(Records from a dataset)

○ ○ ○ ○ ○

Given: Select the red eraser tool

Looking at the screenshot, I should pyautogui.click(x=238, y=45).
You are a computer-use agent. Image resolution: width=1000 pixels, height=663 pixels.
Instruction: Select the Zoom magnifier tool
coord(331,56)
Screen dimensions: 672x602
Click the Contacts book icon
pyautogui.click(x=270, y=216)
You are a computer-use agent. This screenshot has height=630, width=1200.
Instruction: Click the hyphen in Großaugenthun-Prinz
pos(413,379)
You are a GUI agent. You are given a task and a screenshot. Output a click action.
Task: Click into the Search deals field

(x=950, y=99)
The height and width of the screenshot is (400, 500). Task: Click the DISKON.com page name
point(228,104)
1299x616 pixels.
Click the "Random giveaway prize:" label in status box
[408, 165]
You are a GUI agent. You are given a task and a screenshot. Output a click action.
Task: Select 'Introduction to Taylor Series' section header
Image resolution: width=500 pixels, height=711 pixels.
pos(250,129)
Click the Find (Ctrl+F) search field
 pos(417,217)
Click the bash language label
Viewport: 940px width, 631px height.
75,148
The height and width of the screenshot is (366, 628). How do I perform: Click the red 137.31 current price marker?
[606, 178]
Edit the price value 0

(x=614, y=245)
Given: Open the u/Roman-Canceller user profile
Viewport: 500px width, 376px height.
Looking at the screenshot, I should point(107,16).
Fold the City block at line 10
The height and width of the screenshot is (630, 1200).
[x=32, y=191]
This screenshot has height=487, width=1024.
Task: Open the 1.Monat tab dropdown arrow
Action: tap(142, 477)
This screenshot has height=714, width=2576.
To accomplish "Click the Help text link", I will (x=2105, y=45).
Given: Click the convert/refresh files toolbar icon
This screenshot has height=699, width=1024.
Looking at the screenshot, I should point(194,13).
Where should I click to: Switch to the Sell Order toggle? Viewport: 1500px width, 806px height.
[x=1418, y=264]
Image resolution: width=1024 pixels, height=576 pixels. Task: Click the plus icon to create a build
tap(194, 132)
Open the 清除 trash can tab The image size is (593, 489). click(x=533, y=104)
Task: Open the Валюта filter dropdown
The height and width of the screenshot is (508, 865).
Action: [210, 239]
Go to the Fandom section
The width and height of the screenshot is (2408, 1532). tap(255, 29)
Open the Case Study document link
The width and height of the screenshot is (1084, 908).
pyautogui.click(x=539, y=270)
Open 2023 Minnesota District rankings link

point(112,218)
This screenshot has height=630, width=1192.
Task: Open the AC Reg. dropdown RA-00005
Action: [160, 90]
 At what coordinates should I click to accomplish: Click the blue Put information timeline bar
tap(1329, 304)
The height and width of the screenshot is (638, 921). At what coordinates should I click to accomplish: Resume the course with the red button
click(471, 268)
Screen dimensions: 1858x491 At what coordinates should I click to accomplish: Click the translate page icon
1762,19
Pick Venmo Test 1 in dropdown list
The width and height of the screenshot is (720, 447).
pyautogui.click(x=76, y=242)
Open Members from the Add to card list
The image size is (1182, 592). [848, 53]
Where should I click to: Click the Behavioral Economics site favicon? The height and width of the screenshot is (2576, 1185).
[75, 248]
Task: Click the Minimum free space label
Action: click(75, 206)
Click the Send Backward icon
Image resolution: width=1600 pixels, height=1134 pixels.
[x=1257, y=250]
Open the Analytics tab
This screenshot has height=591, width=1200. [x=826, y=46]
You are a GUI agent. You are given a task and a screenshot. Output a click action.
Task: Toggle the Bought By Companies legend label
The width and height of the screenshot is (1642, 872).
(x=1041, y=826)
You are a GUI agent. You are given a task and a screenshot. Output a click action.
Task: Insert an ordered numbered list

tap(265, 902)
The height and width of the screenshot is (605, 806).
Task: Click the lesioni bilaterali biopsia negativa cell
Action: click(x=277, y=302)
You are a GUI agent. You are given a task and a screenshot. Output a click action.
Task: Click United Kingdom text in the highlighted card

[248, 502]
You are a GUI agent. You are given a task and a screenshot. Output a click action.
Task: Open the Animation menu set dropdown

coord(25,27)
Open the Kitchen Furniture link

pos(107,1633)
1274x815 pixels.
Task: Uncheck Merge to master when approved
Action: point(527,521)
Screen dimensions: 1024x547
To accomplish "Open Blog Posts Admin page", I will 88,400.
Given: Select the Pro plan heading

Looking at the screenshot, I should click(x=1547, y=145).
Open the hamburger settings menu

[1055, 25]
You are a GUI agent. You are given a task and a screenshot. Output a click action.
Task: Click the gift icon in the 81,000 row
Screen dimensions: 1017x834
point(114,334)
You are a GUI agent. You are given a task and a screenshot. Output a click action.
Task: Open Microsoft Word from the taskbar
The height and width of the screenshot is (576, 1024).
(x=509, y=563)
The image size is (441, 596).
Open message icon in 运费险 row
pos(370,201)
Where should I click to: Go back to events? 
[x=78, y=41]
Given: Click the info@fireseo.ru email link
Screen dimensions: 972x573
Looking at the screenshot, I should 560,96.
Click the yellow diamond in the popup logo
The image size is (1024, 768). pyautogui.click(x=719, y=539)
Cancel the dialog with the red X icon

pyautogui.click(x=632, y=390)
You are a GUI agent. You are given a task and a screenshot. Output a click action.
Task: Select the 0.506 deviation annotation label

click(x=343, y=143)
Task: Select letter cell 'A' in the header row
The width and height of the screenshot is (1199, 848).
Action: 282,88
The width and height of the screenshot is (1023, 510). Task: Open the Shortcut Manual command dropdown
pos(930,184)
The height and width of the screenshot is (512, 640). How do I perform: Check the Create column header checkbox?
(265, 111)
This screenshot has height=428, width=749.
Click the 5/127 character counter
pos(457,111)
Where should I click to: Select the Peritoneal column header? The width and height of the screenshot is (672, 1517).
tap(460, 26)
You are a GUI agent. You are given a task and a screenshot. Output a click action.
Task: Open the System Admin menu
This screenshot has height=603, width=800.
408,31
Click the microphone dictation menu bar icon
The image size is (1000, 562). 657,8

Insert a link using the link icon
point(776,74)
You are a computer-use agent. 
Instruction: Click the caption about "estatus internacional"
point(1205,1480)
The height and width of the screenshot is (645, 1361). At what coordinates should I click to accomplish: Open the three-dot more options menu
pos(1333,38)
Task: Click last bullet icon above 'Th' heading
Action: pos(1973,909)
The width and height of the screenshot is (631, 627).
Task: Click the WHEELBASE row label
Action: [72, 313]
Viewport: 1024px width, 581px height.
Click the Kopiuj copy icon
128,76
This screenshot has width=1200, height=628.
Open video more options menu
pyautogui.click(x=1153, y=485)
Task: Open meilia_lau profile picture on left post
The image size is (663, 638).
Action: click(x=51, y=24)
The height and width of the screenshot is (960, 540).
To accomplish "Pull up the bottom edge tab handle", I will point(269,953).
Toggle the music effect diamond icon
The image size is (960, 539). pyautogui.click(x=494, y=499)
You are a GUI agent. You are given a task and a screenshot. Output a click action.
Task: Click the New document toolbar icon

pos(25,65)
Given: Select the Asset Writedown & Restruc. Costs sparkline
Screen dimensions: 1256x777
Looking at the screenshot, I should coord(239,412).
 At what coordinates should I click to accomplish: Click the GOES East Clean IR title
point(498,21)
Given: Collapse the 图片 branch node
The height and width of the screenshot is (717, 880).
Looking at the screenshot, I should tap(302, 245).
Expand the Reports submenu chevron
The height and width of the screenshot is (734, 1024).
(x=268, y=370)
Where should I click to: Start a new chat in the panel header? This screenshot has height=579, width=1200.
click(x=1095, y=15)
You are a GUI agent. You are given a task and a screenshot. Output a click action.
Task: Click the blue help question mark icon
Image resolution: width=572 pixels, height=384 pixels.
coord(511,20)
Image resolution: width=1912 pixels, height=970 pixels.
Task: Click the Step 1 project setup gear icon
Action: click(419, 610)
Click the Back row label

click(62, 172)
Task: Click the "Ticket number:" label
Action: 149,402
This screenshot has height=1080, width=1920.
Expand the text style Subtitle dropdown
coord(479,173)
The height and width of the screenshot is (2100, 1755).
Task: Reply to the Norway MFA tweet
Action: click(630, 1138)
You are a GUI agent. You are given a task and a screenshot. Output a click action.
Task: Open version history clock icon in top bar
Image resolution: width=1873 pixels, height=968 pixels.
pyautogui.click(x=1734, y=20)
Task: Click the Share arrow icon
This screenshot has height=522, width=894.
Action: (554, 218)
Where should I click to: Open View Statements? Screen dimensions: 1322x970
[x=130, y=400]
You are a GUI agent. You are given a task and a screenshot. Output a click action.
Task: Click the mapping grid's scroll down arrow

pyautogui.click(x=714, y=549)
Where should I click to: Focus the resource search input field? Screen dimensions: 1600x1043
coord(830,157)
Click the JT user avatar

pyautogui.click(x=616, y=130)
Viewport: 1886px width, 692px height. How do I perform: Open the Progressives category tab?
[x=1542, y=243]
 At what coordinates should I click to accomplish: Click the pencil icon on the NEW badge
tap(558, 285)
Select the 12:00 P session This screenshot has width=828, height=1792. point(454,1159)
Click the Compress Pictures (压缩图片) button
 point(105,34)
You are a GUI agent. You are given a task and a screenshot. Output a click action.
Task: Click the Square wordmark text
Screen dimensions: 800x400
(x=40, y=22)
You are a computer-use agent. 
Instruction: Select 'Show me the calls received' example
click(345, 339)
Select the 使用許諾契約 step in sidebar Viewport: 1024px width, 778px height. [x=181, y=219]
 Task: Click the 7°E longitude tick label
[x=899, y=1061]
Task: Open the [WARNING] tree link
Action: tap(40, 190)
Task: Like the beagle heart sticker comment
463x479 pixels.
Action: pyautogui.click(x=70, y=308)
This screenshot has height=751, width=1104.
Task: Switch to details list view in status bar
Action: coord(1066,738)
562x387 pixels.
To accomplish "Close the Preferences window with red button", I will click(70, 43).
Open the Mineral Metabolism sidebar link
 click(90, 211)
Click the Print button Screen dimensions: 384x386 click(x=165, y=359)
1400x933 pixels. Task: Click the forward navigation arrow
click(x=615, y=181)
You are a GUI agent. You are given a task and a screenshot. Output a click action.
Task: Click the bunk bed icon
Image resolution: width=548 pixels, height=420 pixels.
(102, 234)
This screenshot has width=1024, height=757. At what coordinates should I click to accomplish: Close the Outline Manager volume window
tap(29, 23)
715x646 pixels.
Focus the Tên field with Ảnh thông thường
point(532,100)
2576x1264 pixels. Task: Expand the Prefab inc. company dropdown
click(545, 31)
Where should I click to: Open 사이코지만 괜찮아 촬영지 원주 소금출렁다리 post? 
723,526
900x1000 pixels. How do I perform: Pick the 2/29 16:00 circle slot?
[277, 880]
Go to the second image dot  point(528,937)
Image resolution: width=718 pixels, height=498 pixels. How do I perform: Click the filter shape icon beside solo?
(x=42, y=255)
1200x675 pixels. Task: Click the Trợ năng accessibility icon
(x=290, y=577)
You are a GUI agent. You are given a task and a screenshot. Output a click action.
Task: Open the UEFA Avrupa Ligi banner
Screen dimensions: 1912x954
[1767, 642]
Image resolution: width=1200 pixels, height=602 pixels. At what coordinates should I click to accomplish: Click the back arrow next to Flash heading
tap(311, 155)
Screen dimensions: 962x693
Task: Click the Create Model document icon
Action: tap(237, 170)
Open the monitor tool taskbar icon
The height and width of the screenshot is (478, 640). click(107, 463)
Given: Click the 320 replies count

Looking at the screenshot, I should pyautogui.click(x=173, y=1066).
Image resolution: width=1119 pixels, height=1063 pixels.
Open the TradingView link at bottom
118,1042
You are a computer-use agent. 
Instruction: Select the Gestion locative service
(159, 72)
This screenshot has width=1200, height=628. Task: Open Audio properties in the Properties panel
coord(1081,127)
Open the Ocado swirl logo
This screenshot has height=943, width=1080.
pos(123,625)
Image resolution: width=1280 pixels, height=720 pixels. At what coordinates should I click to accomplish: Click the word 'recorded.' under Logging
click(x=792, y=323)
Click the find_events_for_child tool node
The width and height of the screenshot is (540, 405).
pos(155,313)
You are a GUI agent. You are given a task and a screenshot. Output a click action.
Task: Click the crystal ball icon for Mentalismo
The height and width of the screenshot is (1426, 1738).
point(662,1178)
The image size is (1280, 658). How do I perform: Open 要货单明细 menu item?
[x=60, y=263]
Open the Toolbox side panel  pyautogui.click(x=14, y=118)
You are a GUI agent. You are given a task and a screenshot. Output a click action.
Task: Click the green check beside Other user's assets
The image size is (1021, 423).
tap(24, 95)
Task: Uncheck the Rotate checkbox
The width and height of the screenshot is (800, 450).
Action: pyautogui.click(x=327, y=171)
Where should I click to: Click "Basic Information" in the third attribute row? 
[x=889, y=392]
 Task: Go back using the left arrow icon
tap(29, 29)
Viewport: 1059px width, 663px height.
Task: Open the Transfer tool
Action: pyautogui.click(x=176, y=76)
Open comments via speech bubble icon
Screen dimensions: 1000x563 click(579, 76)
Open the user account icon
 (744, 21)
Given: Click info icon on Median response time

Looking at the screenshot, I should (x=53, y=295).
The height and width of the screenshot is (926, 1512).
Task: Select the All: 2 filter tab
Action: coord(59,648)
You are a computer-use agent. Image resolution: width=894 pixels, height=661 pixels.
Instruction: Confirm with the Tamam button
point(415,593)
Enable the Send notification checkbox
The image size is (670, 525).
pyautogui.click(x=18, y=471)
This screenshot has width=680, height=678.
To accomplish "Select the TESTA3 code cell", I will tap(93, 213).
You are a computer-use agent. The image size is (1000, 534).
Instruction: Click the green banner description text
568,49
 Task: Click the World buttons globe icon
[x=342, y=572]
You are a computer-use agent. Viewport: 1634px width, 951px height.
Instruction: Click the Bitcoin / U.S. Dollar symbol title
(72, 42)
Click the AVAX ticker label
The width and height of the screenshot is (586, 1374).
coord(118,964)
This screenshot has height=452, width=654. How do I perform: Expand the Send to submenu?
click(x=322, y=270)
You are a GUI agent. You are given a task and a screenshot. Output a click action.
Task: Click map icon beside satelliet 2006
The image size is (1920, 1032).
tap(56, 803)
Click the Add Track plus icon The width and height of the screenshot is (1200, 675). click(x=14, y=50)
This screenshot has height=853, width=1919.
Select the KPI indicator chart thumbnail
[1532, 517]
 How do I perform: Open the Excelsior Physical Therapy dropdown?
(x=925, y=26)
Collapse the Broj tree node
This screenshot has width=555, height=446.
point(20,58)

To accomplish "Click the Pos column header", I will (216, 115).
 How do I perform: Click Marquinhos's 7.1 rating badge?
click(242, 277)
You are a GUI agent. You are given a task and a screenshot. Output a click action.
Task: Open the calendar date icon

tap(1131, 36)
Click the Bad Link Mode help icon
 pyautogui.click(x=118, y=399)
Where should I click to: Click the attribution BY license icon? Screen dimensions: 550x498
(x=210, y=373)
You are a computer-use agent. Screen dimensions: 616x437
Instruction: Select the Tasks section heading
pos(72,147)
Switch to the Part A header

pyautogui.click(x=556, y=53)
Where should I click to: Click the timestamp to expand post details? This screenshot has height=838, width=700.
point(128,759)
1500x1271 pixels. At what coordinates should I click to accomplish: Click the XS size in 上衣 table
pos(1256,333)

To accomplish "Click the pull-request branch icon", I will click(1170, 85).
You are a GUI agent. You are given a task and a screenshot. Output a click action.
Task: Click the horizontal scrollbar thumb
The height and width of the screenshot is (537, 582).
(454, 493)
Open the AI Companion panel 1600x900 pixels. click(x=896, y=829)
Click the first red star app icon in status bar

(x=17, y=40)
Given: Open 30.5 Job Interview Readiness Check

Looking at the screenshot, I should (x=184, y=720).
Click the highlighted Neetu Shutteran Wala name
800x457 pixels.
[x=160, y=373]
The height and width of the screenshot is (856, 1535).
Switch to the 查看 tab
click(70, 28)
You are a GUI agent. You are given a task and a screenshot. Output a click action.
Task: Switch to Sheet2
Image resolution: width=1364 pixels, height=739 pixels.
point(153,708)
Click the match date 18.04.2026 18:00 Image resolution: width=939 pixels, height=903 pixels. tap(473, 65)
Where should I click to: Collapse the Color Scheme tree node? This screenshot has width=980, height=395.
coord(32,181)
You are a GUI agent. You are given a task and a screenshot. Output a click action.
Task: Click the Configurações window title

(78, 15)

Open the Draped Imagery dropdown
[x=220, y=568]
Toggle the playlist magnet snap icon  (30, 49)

○ ○ ○ ○ ○

■ Problem to solve
Line count for the string "computer": work it out from the records above and reply with the number alone.

■ Exercise answer
9